> [Exercise goal] From the entries, copy out every line in which the word "value" is found.

—————

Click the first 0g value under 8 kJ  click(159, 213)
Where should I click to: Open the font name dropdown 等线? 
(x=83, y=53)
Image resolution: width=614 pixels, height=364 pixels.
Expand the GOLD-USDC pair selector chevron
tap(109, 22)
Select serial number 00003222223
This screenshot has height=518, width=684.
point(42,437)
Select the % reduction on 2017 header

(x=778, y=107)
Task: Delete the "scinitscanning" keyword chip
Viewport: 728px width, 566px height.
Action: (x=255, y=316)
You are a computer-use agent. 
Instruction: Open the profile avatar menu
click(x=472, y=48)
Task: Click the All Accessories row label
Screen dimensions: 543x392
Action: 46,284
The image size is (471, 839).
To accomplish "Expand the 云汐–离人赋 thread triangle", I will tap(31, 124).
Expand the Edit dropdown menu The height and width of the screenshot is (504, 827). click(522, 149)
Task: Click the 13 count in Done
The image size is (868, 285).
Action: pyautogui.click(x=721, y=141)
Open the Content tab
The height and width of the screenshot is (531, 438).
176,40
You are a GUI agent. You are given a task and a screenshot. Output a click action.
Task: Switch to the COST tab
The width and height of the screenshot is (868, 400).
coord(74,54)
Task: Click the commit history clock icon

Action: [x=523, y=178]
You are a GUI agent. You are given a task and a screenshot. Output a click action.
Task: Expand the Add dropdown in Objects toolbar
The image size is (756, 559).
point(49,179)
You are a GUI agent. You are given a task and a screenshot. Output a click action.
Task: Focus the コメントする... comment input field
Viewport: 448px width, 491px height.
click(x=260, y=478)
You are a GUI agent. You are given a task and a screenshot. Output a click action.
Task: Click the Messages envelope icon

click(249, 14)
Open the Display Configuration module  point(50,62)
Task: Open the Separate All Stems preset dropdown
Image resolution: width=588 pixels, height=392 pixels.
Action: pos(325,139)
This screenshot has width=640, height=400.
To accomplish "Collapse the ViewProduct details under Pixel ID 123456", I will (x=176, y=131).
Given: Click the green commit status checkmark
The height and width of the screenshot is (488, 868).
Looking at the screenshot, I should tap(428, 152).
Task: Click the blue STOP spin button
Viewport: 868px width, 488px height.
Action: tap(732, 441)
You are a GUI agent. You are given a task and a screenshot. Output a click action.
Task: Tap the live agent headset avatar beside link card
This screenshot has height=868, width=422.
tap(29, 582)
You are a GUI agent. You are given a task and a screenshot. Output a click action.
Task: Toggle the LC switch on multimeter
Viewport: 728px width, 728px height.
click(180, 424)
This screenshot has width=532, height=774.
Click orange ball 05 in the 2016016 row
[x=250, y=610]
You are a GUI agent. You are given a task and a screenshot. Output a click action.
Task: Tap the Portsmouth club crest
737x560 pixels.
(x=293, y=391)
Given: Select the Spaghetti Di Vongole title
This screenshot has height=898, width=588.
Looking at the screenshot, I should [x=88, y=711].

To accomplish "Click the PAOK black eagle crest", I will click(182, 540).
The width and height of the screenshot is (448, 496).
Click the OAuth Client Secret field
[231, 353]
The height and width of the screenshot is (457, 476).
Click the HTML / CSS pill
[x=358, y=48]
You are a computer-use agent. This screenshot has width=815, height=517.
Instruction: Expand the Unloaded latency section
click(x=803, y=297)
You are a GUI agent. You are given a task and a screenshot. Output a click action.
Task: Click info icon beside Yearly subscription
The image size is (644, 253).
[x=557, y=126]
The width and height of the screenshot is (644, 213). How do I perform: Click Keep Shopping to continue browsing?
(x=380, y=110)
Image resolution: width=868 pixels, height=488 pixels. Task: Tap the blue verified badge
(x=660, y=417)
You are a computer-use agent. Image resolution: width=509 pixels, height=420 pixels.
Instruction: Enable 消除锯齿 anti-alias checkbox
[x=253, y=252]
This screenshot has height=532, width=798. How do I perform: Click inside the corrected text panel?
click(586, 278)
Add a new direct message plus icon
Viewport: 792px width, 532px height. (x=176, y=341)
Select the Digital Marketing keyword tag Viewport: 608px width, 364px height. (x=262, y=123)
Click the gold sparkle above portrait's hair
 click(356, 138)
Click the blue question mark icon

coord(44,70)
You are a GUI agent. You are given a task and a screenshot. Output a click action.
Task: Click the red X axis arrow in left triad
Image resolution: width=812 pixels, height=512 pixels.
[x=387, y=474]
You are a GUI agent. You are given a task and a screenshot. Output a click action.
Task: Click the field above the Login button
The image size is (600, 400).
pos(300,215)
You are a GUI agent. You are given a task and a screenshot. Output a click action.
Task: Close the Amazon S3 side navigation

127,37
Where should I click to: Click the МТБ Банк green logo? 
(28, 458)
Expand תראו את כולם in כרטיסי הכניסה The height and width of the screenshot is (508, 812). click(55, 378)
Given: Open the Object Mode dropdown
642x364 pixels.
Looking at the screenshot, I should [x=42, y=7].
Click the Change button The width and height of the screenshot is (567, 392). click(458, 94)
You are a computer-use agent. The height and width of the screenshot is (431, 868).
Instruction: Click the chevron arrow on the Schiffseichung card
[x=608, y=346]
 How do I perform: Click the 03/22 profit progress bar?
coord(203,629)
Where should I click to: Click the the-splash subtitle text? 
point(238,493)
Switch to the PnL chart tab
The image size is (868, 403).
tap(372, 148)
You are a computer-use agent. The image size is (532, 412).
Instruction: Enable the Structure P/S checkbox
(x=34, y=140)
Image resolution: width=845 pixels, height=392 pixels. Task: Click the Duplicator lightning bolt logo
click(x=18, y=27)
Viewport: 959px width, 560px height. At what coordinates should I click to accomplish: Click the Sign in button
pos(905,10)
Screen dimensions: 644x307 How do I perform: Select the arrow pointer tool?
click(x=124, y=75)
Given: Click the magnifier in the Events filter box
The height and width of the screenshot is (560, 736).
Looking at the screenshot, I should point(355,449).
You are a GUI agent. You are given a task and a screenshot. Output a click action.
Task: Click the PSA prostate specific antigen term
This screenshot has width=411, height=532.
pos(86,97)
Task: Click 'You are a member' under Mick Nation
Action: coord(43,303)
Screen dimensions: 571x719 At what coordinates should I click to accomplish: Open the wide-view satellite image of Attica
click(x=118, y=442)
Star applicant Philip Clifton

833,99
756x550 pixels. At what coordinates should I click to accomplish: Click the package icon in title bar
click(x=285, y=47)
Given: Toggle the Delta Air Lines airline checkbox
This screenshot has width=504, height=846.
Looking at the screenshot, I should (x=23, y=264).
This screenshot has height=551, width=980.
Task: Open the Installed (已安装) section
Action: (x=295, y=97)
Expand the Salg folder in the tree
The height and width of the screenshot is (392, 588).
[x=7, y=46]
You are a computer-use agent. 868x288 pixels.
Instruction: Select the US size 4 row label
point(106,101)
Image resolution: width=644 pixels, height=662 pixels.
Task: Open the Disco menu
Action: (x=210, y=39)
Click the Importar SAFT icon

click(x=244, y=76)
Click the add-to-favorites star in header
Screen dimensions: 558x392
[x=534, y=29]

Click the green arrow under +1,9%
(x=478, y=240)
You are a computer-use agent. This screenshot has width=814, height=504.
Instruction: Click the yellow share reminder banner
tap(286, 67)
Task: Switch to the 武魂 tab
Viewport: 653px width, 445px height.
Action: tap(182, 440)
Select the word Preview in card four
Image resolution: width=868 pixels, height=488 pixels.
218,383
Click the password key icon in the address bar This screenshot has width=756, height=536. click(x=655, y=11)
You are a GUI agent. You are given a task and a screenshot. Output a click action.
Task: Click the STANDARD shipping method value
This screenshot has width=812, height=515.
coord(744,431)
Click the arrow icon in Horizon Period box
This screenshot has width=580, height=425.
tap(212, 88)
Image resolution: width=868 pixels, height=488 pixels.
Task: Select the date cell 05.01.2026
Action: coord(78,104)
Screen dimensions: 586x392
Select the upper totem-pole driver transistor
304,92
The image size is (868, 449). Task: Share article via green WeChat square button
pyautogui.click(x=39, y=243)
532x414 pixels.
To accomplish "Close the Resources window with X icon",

—————

> [The answer]
Click the first 0g value under 8 kJ  click(159, 213)
Task: Click the STANDARD shipping method value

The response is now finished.